Mais les nouveautés présentées lors de l'édition de 2009 sont loin de ces mini-jeux sympathiques, et n'ont plus rien à voir avec des sites statiques et peu aguicheurs du type Ogame ou Travian. Quake Live avait ouvert la voie des browsergames en 3D avec des graphismes poussés, et ces derniers commencent à se multiplier. Aujourd'hui, il existe même des jeux massivement multijoueurs comme Free Realms, qui s'accommodent très bien de la possibilité de se connecter à son compte depuis n'importe quel ordinateur, et ce, sans aucune installation nécessaire. Idéal pour des ordinateurs ultralégers qui n'ont pas suffisamment de puissance, ou bien encore pour jouer au bureau.


... Et plus si affinités


Avec autant d'atouts, les browsergames n'ont plus rougir face à leurs rivaux classiques. Mais comment leurs éditeurs font-ils pour en tirer des bénéfices? Poisonville, un jeu dans la veine de GTA qui sera bientôt proposé par Bigpoint, a dépassé le million d'euros de coûts de développement. Auquel il faut ensuite ajouter l'entretien des serveurs, de plus en plus puissants, et l'embauche à travers le monde de plusieurs dizaines de «community managers» qui gèrent la vie autour du jeu. Selon Heiko Hubertz, PDG de Bigpoint, «la gratuité est et restera le seul modèle viable. Il y a certes un peu de publicité, mais le gros de nos recettes provient de la possibilité pour les joueurs impliqués d'acheter des avantages, afin d'améliorer leur expérience de jeu.» C'est en effet là que réside toute la subtilité: vous pouvez jouer gratuitement, mais moyennant quelques euros vous pourrez acquérir des objets, pouvoirs ou avantages inaccessibles au joueur lambda. Pour éviter de tels écarts, certains sites proposent également de participer à des sondages consommateurs pour avoir accès au jeu.


Et si jouer gratuitement ne vous satisfait pas, vous pouvez tenter de gagner de l'argent grâce à des sites comme Playinstar. Contrairement à la majorité des jeux d'argent sur Internet, tout dépend exclusivement de votre adresse et non de votre chance. Par mesure de sécurité, le site impose tout de même des sommes de petit ordre.


>> Et vous, qu'en pensez-vous? Trouvez-vous que de telles solutions sont une parade à des jeux classiques au prix rédhibitoire?
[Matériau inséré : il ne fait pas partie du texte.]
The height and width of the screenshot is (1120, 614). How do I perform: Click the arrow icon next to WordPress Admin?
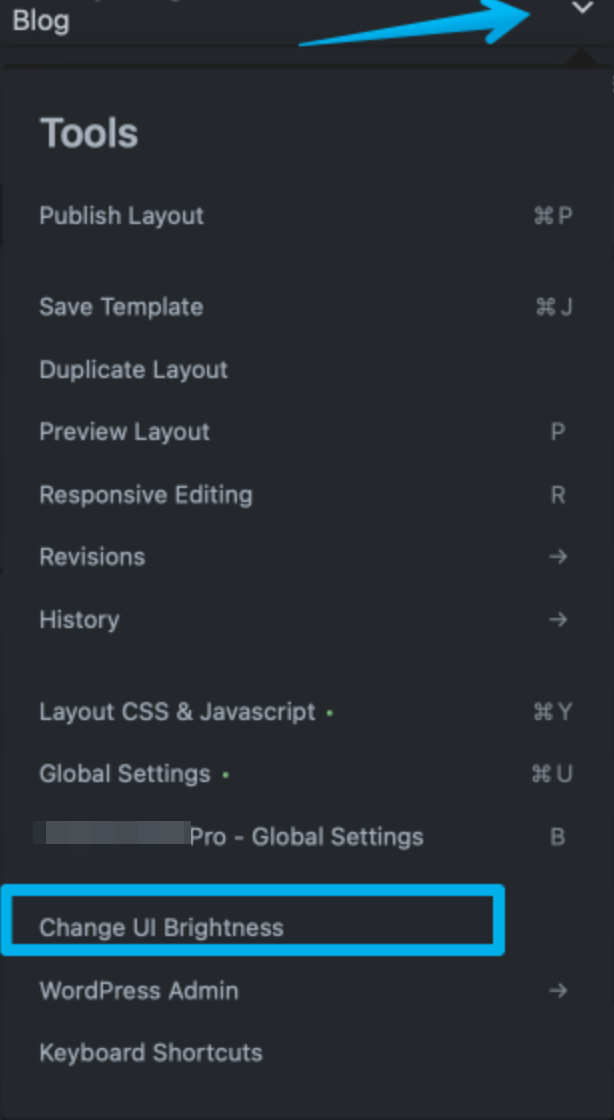click(x=558, y=991)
Dites-le nous dans les commentaires...

Quid du téléchargement légal?

Face au développement rapide du piratage, la distribution numérique de jeux vidéo a débuté très tôt: par exemple avec le pionnier Metaboli, qui propose dès 2001 d'acquérir les dernières nouveautés en téléchargement, moyennant un coût réduit. Mieux encore, le site propose un abonnement global donnant accès à plus de 350 titres de manière illimitée. Longtemps propre à l'univers PC, la distribution virtuelle est à présent partout : le Xbox Live Arcade fait le bonheur des joueurs et des petits développeurs, la DSi de Nintendo a son propre marché, l'AppStore ouvre des milliers de possibilités pour votre iPhone... Et Sony sort même une console portable qui fonctionne uniquement avec le téléchargement. Et le tout affiche rarement un prix à deux chiffres.